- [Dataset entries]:
--- --- ---
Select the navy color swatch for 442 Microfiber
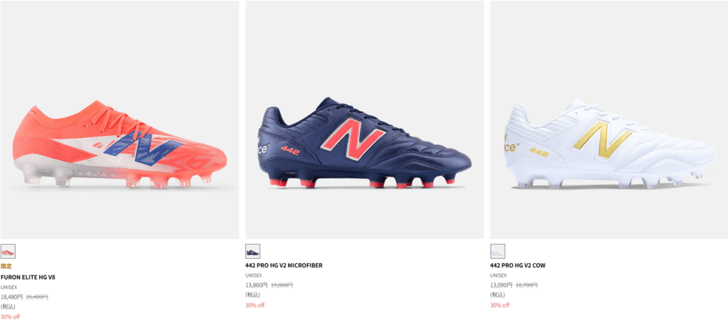The height and width of the screenshot is (328, 728). [252, 251]
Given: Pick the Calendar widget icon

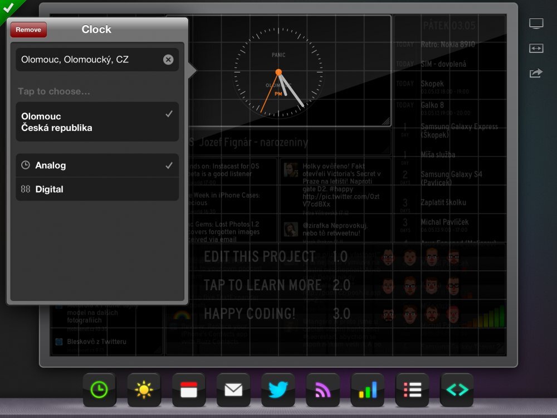Looking at the screenshot, I should coord(188,390).
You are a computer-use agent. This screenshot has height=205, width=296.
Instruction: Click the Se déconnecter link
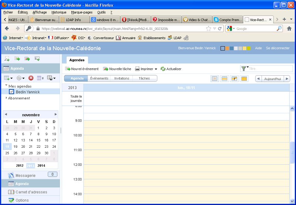278,48
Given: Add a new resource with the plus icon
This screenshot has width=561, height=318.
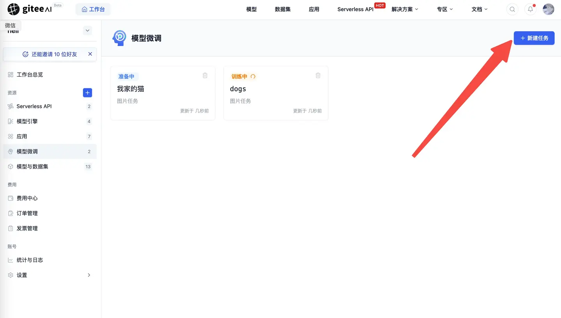Looking at the screenshot, I should click(x=87, y=93).
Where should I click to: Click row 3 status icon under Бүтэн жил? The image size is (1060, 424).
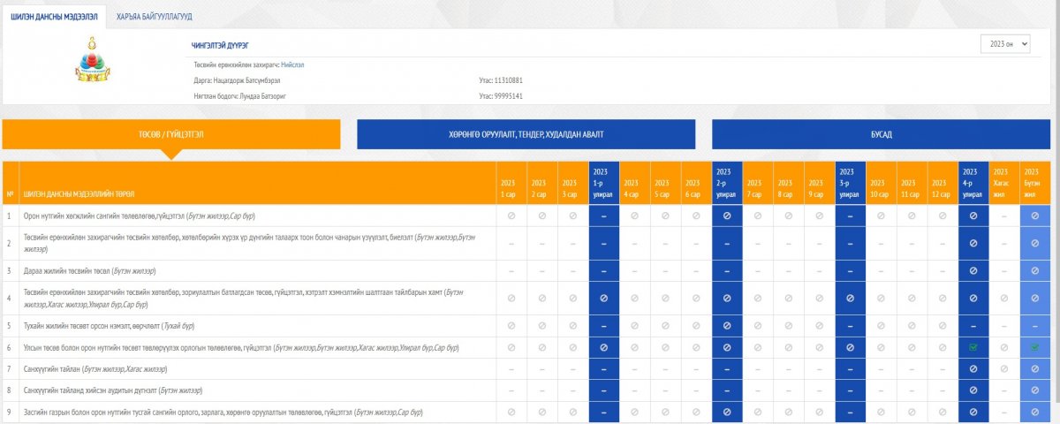tap(1034, 270)
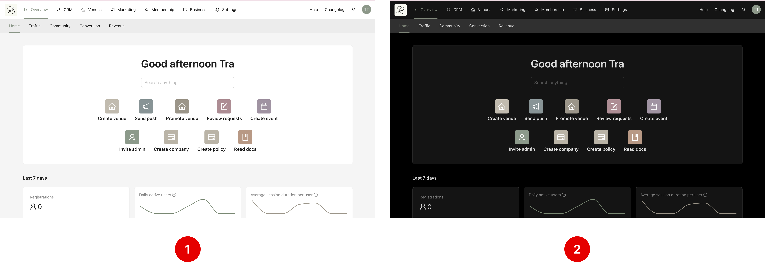This screenshot has height=262, width=765.
Task: Open Read docs icon in light theme
Action: tap(245, 137)
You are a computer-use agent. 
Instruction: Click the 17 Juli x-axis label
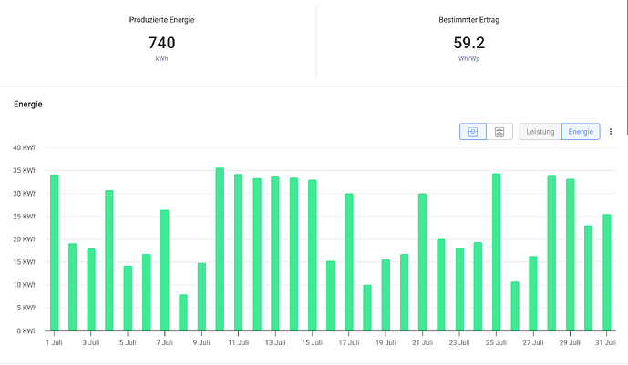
--- --- ---
- [Exercise]:
Transcribe all records verbatim, no pictures.

- [Exercise response]:
Select the navy color swatch for 442 Microfiber
The height and width of the screenshot is (328, 728). [252, 251]
Given: Pick the Calendar widget icon

Looking at the screenshot, I should coord(188,390).
You are a computer-use agent. This screenshot has height=205, width=296.
Instruction: Click the Se déconnecter link
278,48
Given: Add a new resource with the plus icon
This screenshot has width=561, height=318.
Looking at the screenshot, I should click(x=87, y=93).
Where should I click to: Click row 3 status icon under Бүтэн жил? The image size is (1060, 424).
tap(1034, 270)
This screenshot has height=262, width=765.
Task: Open Read docs icon in light theme
Action: tap(245, 137)
You are a computer-use agent. 
Instruction: Click the 17 Juli x-axis label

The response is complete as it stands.